A subsequent evaluation with a pediatric cardiologist determined that the baby had very complex congenital heart disease consisting of a single ventricle (pumping chamber), a leaky valve into that ventricle, underdevelopment of the artery providing blood flow to the lungs, and abnormal connections of the veins bringing blood back from the the lungs to the heart (total anomalous pulmonary venous connections).
Single ventricle heart disease can be treated with a series of palliative cardiac operations, but the abnormal connections of the veins from the lungs to the heart meant an even grimmer outlook – a decreased chance of surviving through the first few days of life.

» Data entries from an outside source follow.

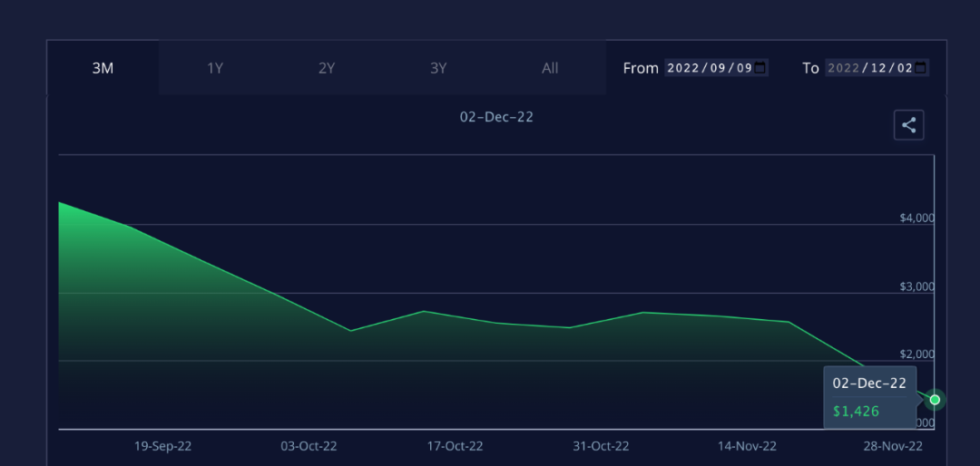Screen dimensions: 980x466
Task: Switch to the 2Y range tab
Action: point(327,68)
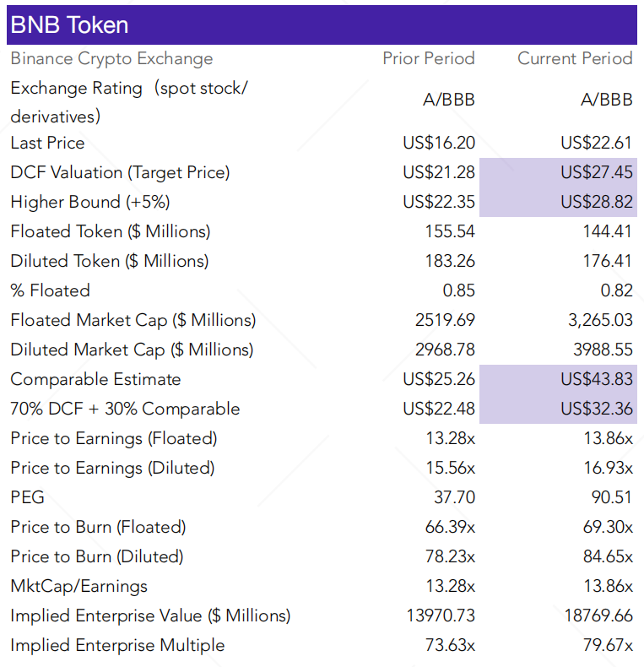Image resolution: width=644 pixels, height=667 pixels.
Task: Select the current PEG value 90.51
Action: pyautogui.click(x=612, y=497)
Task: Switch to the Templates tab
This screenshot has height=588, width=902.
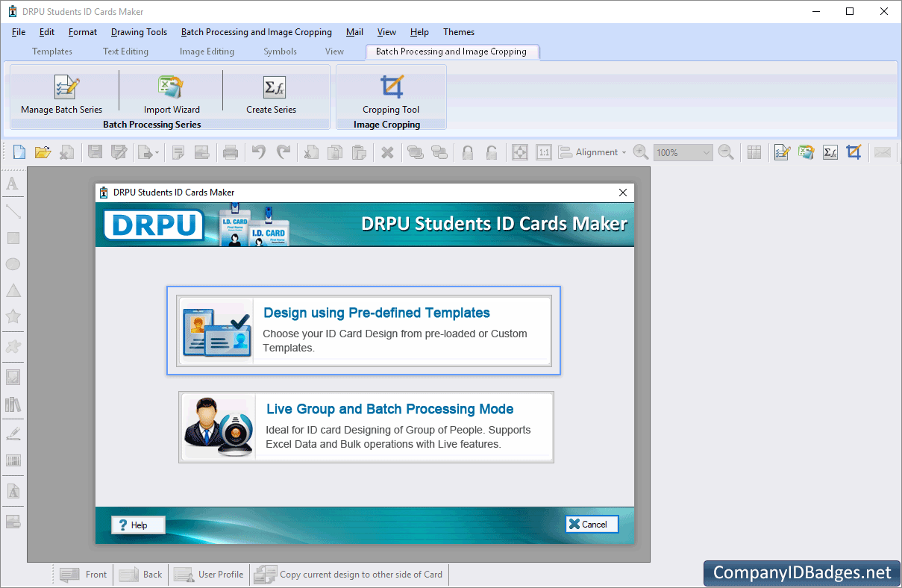Action: (51, 51)
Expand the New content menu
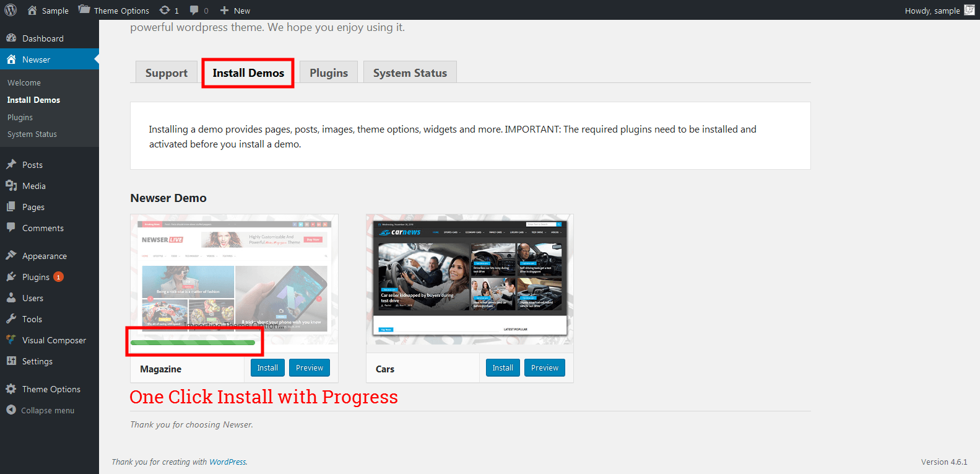This screenshot has width=980, height=474. click(x=235, y=11)

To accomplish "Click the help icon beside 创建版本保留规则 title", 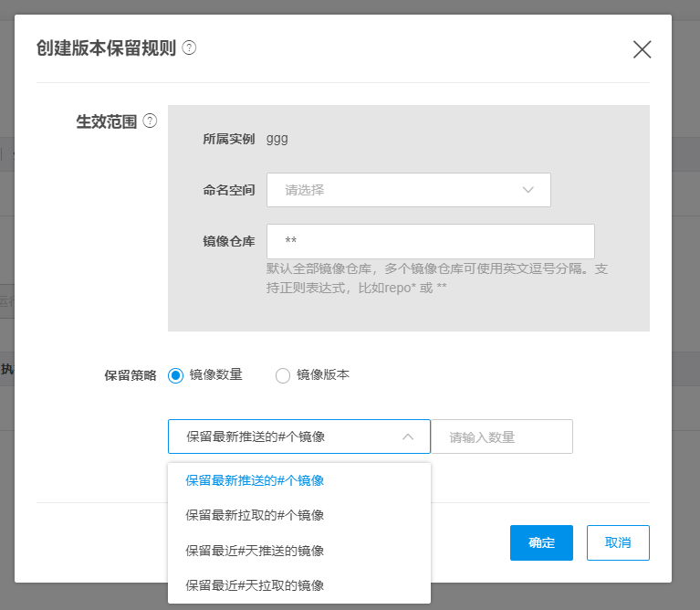I will point(189,48).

Despite the bleak news, Johana and her husband Martin moved forward with the pregnancy. Their Michigan Medicine team prepared them for what would happen next: the baby would need a major operation immediately after delivery.
“I think the hardest part was only being able to hold my newborn daughter (Amaris) for three minutes before she had to be taken into surgery,” remembers Johana. “But I understand why it had to be that way and I trusted my medical team.”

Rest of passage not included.